--- EXTRACTED DATA ---

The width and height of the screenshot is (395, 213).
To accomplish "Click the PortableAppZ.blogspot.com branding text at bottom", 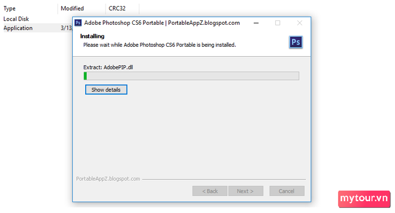I will [x=108, y=179].
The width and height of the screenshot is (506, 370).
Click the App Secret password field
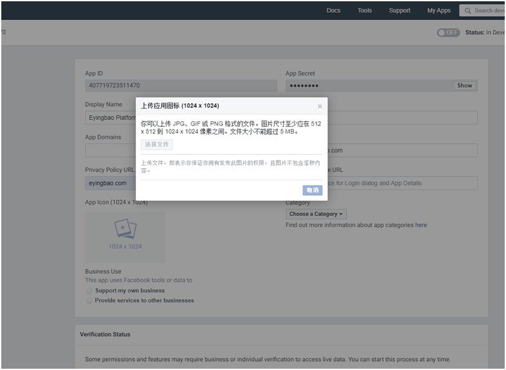[369, 85]
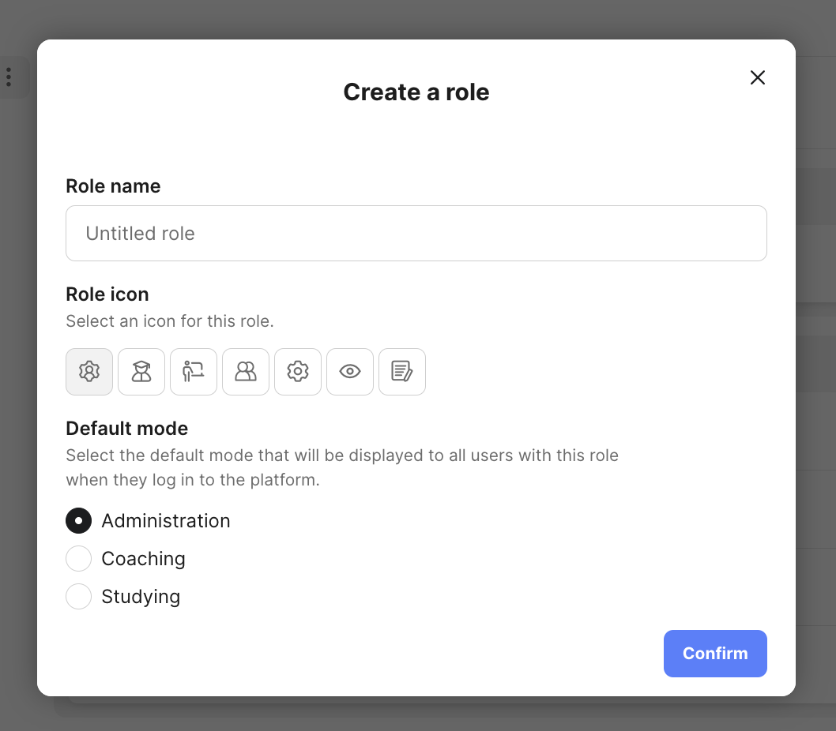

---

TO BE DONE:
Can you put everything from the line containing "The width and height of the screenshot is (506, 370)." down to the end of the rows into a Markdown table with the columns No. and Line, one numbered line per table row, with blank lines and pictures left out?

ANSWER TO THIS PROBLEM:
| No. | Line |
|---|---|
| 1 | The width and height of the screenshot is (506, 370). |
| 2 | Click the App Secret password field |
| 3 | [369, 85] |